Tuesday, October 20, 2009

HBase on Cloudera Training Virtual Machine (0.3.1)

You might want to run HBase on Cloudera's Virtual Machine to get a quick start to a prototyping setup. In theory you download the VM, start it and you are ready to go. There are a few issues though, the worst being that the current Hadoop Training VM does not include HBase at all. Also, Cloudera is using a specific version of Hadoop that it deems stable and maintains it own release cycle. So Cloudera's version of Hadoop is 0.18.3. HBase though needs Hadoop 0.20 - but we are in luck as Andrew Purtell of TrendMicro maintains a special branch of HBase 0.20 that works with Cloudera's release.

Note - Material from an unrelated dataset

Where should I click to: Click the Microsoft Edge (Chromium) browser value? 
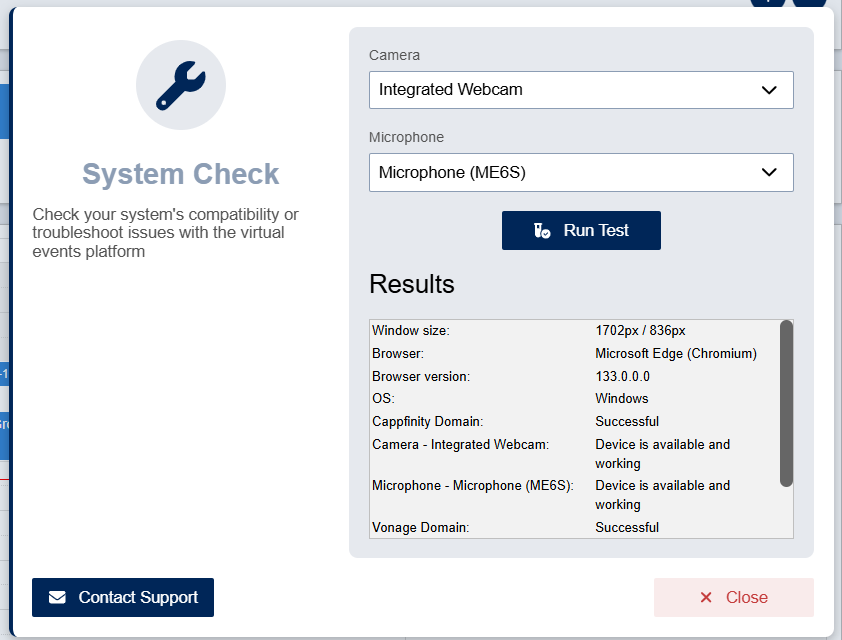point(676,353)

Here are the steps to get HBase running on Cloudera's VM:
  1. Download VM

    Get it from Cloudera's website.
  2. Start VM

    As the above page states: "To launch the VMWare image, you will either need VMware Player for windows and linux, or VMware Fusion for Mac."

    Note: I have Parallels for Mac and wanted to use that. I used Parallels Transporter to convert the "cloudera-training-0.3.1.vmx" to a new "cloudera-training-0.2-cl3-000002.hdd", create a new VM in Parallels selecting Ubuntu Linux as the OS and the newly created .hdd as the disk image. Boot up the VM and you are up and running. I gave it a bit more memory for the graphics to be able to switch the VM to 1440x900 which is native to my MacBook Pro I am using.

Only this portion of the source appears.